Though as my title indicates, I'm a pre-med, I'll try to chime in with one situation I witnessed. It will obviously lack some key details as they went over my head.
The surgery was a bypass of some variety, where the patient's arteries supplying the heart had become blocked, and new routes were being sewn on by the surgeon. Surgery was progressing smoothly, and the resident (CA-3) and I were chatting a bit while he kept up his work and monitored stuff. The "boredom" in this case is when the surgery is progressing smoothly and the anesthesiologist's main job is just keeping the vent at the right settings and monitoring fluid loss, EKG, etc.
However, at one point, the surgeon had to re-position the heart to keep sewing. It was an "off pump" surgery meaning the heart was beating the entire time. The surgeon would simply clamp one small portion of the heart to immobilize it, while the heart beat beneath that portion.

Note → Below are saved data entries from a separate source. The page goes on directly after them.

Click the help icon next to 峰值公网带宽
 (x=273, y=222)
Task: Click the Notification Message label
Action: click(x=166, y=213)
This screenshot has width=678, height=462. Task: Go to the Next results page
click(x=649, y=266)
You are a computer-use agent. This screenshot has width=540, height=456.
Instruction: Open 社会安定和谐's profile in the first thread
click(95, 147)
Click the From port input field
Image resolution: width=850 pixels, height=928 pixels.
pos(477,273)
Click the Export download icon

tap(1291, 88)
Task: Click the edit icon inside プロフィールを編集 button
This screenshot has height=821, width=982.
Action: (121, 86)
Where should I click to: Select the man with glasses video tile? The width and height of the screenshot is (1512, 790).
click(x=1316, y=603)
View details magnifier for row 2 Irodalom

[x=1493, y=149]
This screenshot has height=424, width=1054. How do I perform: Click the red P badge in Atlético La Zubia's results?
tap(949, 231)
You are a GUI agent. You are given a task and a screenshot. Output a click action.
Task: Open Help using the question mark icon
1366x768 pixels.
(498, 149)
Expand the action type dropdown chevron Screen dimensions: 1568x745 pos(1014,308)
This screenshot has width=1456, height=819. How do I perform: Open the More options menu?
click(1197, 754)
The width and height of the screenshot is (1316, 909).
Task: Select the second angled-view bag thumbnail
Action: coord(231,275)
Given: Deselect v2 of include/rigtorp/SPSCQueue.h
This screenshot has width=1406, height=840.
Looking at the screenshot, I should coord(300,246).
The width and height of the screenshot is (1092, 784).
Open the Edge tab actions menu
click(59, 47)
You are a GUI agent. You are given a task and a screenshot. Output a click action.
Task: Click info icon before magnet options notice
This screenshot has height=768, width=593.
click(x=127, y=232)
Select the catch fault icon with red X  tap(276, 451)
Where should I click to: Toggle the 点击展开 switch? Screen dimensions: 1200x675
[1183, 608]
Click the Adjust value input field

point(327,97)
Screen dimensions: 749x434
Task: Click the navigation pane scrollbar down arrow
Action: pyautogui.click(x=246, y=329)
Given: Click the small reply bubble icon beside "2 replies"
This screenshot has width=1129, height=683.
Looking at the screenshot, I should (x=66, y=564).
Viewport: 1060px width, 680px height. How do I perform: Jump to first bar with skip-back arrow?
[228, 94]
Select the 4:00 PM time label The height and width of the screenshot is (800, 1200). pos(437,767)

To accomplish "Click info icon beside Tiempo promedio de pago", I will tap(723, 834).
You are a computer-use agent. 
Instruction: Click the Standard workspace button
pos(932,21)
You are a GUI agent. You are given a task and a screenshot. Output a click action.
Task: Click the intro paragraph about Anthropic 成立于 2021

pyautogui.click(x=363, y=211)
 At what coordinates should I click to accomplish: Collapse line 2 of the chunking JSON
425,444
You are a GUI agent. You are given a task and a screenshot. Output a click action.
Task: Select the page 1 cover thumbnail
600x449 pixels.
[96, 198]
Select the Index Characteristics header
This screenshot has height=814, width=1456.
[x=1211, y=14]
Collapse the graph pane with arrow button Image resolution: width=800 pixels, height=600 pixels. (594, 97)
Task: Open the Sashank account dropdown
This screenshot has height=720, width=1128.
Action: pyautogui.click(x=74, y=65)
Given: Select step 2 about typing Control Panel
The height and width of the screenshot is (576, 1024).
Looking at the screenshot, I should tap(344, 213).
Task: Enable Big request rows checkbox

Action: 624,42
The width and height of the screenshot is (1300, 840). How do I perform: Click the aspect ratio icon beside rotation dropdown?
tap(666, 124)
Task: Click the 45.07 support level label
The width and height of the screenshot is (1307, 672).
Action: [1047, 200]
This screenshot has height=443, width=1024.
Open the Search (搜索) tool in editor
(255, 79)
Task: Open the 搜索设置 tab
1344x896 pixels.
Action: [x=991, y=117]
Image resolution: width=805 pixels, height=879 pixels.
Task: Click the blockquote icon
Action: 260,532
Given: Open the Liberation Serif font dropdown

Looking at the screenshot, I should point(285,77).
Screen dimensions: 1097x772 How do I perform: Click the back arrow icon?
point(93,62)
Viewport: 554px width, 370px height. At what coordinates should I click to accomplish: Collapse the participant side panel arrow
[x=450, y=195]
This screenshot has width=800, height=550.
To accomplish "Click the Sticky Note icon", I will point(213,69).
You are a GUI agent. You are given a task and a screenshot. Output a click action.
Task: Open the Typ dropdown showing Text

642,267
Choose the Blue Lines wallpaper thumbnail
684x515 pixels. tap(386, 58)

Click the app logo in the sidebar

So, anyway, the surgeon moves the heart to get to a new area, and it goes into a funky rhythm (v-tach, I think.). The anesthesiologist sees the change on his monitors before the surgeon notices anything. Suddenly, it's become a bad situation because if the heart stays this way or gets worse, the patient loses blood delivery to the brain. This would be bad. So, the ensuing several minutes are quite frantic as the anesthesiologist makes the surgeon stop working and release the heart, starts pushing meds as quickly as he can and calls for a bit of attending back-up. Before they even show up, the resident has the heart back in a proper rhythm and after a minute or two, gives the go-ahead for the surgeon to continue.
After a few more minutes of diligence, the anesthesiologist and I resume our conversation where we left off. Things proceed smoothly from there until it was time for me to head out about an hour later.